* **Brief**
Report every line of the listing below in which the string "agent" appears.

* **Data for this task**
»»

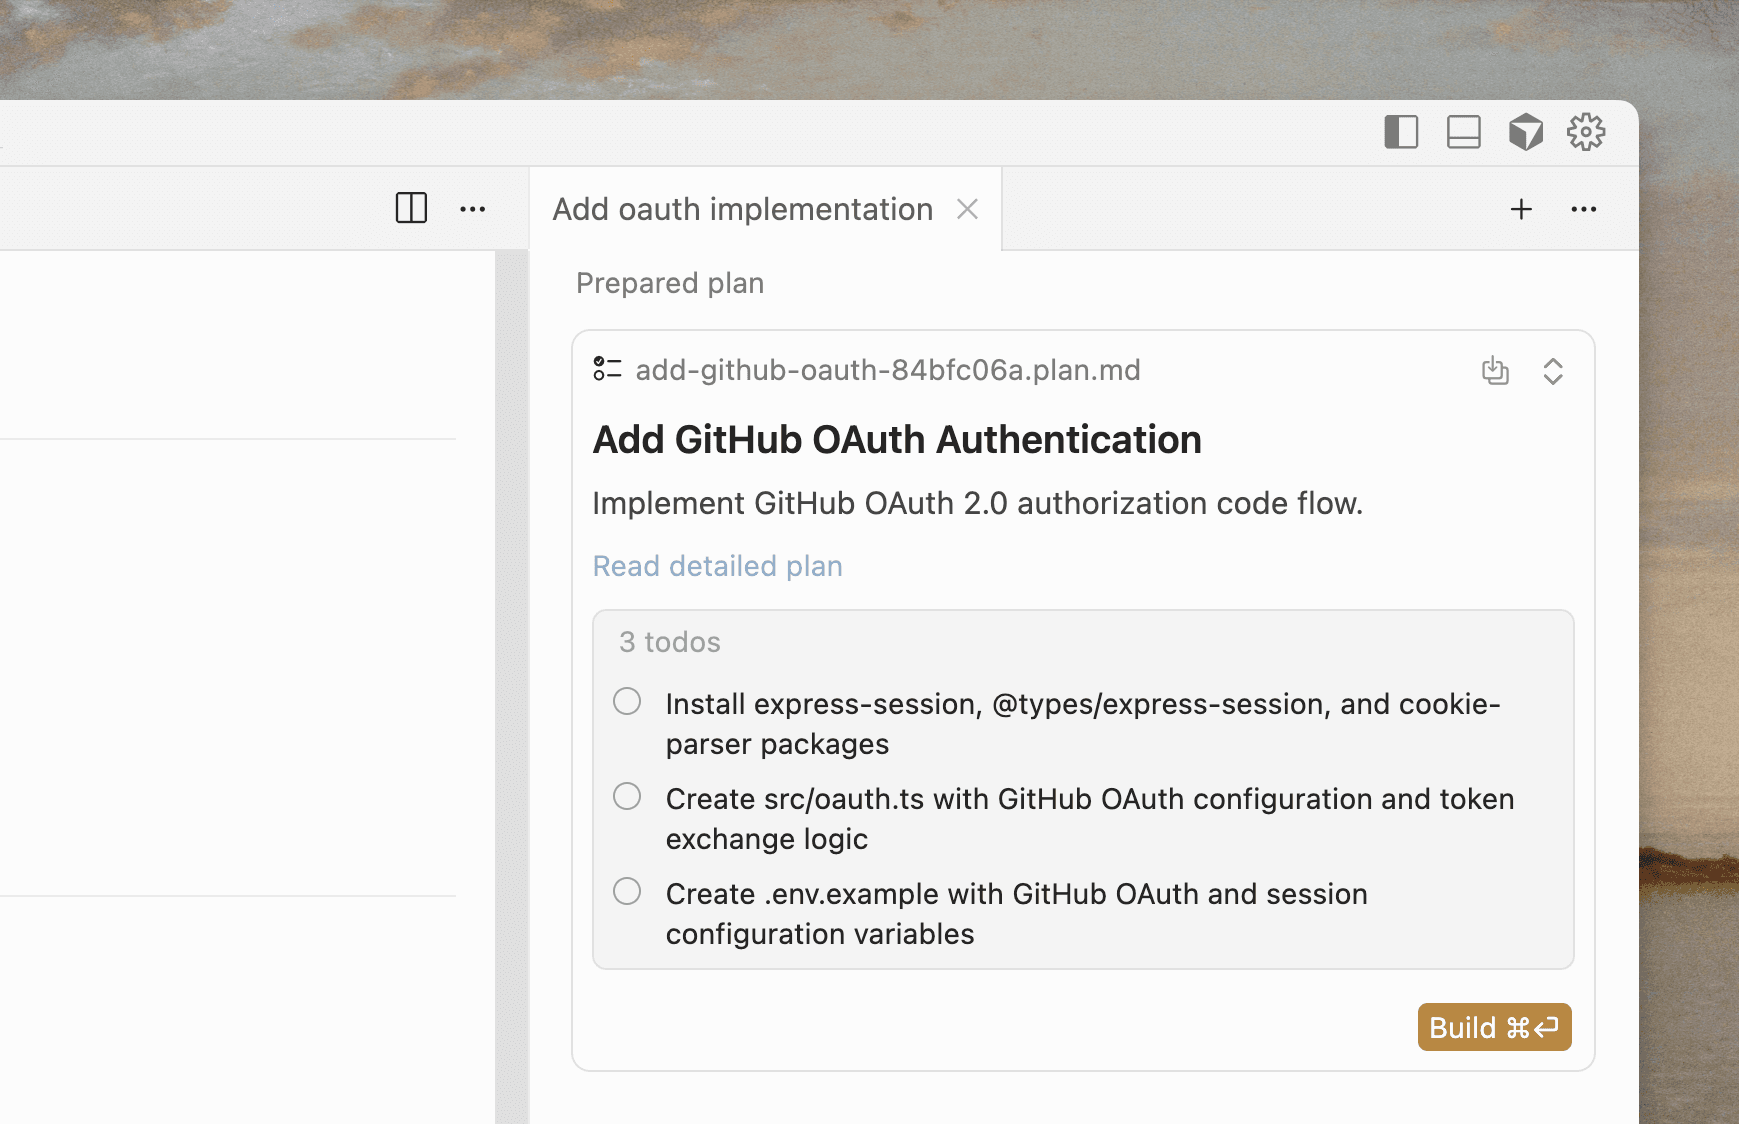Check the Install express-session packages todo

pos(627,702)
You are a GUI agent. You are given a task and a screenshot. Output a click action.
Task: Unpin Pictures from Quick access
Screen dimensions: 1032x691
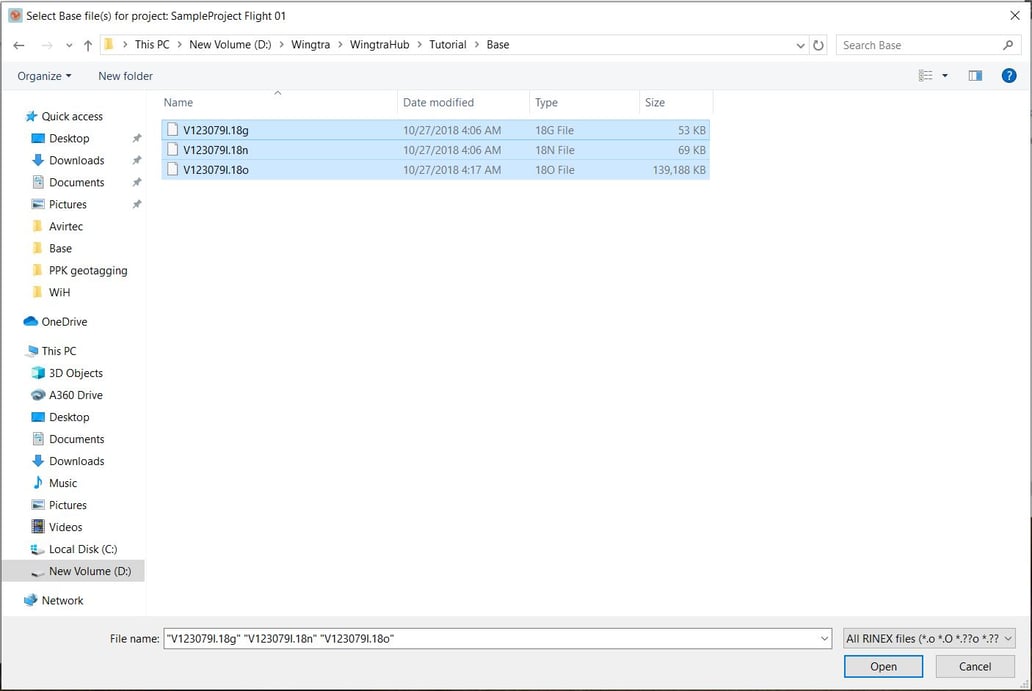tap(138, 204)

««
»»

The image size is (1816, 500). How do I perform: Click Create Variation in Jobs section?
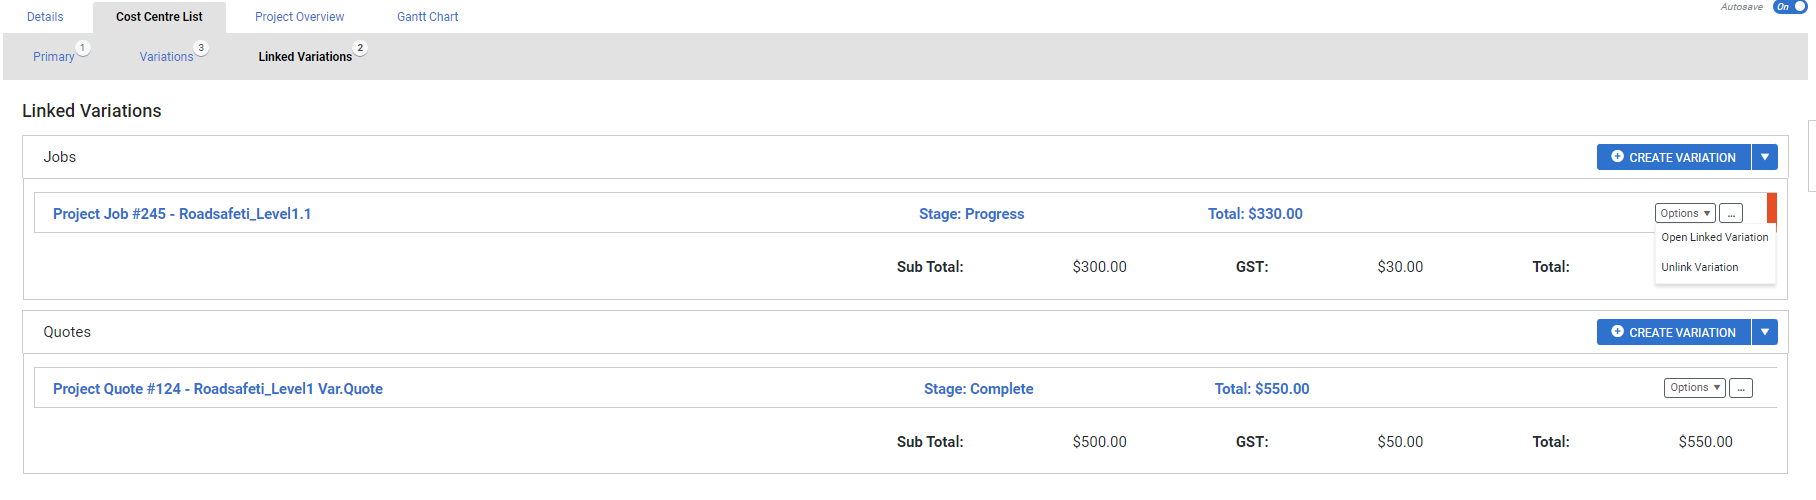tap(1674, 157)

««
»»

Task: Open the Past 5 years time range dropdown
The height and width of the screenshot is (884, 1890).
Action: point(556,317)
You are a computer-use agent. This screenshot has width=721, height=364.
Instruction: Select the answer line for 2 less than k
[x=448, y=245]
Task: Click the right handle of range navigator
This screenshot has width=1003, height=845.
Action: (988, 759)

««

* **Answer box**
You are a GUI agent. You are given a task and a screenshot. Output a click action.
You are a computer-use agent. This screenshot has width=721, height=364.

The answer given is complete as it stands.